Shalom! namaste and shanti to you All! In Gratitude with conjoined hands.
I have longed for this moment to have the opportunity to put here what is on my mind, in my heart, on my spirit.
I haven’t really had the chance to speak about it to reflect on it and to contemplate on the fruit that has come out from having to suffer the consequences of my actions, and my mistakes.
I grew up, in the middle of my storm I found peace like I’ve never experienced before, it didn’t come from me for I am an expert in sabotaging my own process. I will never forget that one morning when I woke up from that park bench right across the street from the cemetery I felt as if I was operated on the inside. That day I made a decision to stay out of my own way to let the good happen to let the healing continue to do its work in me and in those that I have hurt during my time of insanity.
A certain reassurance came over me I had nothing and when I say nothing I had nothing but the clothes on my back and even those were not mine, they came from a clothing drive, I had a pair of sandals, my i.d. in my pocket not knowing what was going to happen next, I was in the same place I started about a year and a half ago prior to that time, the same place same bench the same park, but I can’t ignore and I cannot lie about what happened there as if a power from above came within and pushed myself up with my own hands but not with my own strength, one side did that and then once I allowed that Grace that empowerment to come into my life everything started connecting reconciliation started working fast for Love sets of fast-pace.
No longer is the spirituality that I practice one that is too far from me, it is close in every moment and every second it’s simplicity is so heartwarming and mind-blowing and spirit intoxicating that sometimes I don’t know what to do with myself.
Before I used to be one that would always read books of Christian mysticism and contemplation meditation and mantras sadjana, it’s a spirituality of now of here of saying thank you of being grateful and asking for forgiveness and receiving others where they are and embracing myself I am always asking myself in this moment am I loving myself past the pain ? Am I loving myself past the ego ? and am I loving myself as God loves me?
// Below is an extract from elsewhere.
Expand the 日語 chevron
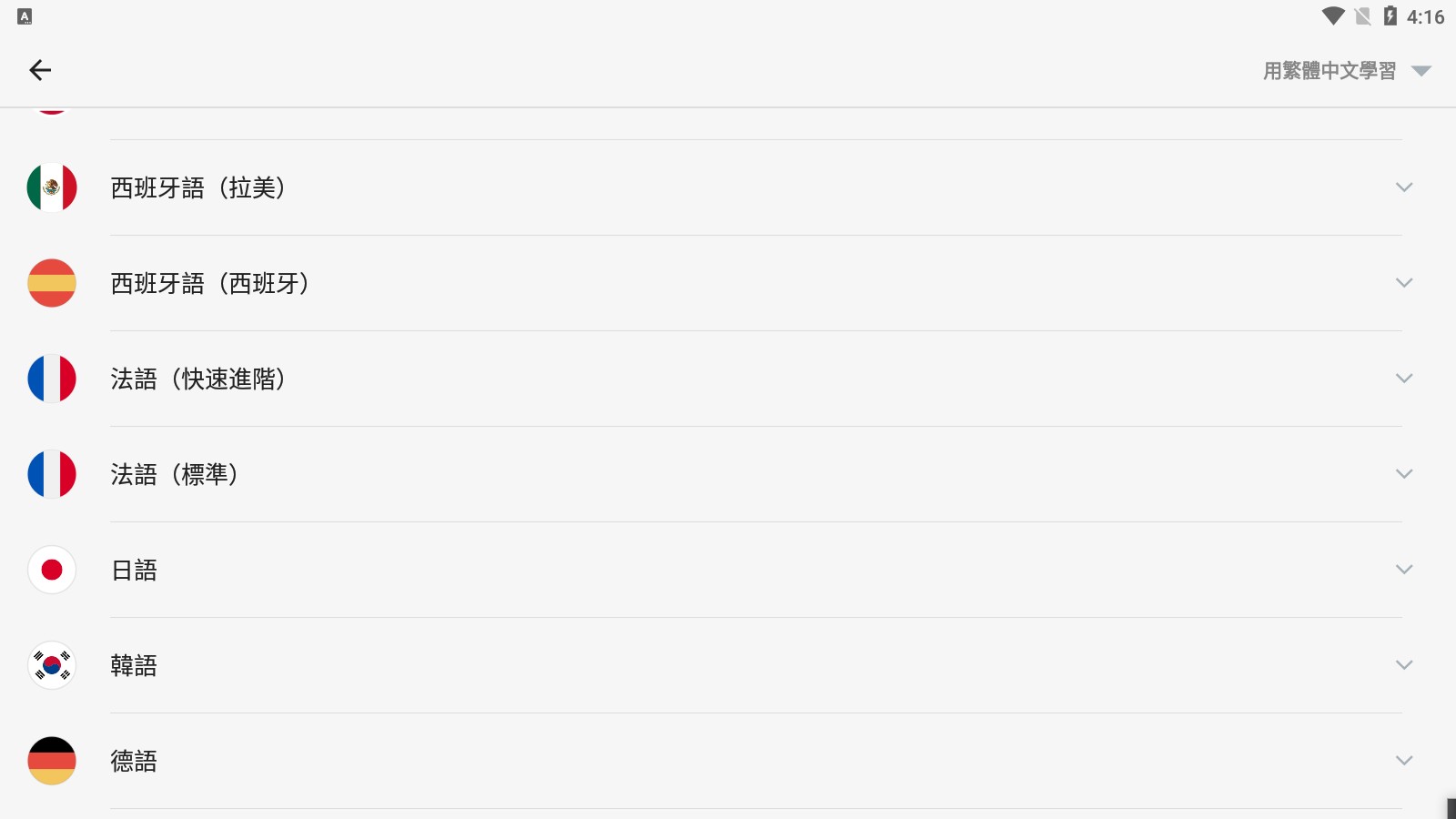This screenshot has height=819, width=1456. tap(1404, 570)
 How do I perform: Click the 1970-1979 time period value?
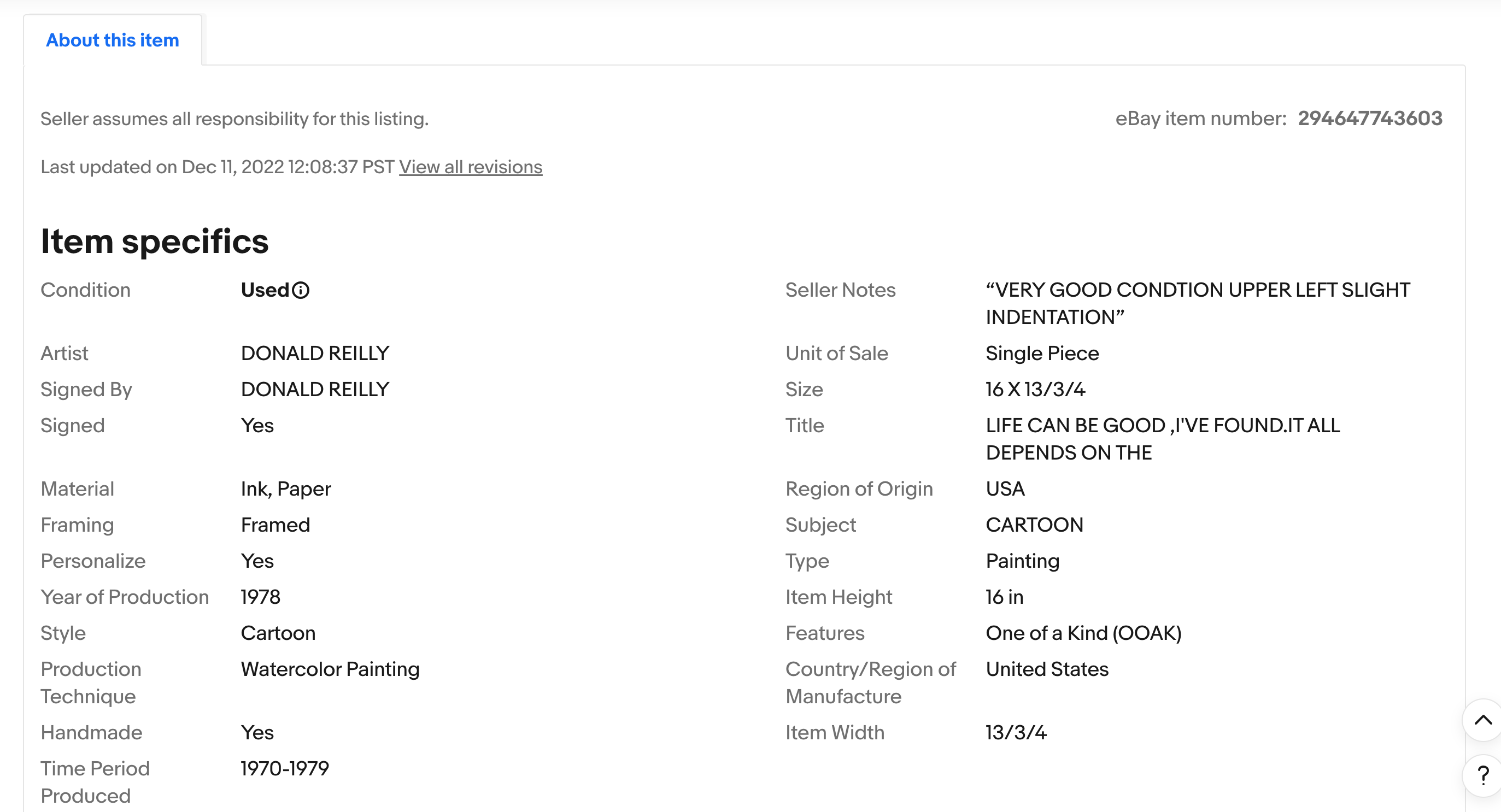point(285,769)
I know that my love will never compare not even come close to understand , I don’t indulge in myself for too long if I have to complain I complain if I have to be there for someone even though it’s irritating or tedious to be there I do my best to push through gratefully because I never will forget where I have been where I am now and having faith and trust in what’s to come.
There is more to be said but I just wanted to put this out there something is different and I don’t want to lose that embrace of trusting in my higher power, you see he took care of me I slept safely, and always woke up to a new day I will raise my head from that park bench from a cold night and I would say to myself today, will not be like yesterday, today I will let go and let God and I will take responsibility of what I need to do of what’s in front of me and towards where I would love to go.
Don’t let the day pass don’t miss out on the promises of today In healing and making amends and receiving love and respect, and even disrespect, just embrace the day and everything that you do let it be with a big thank you coming from the heart within the heart.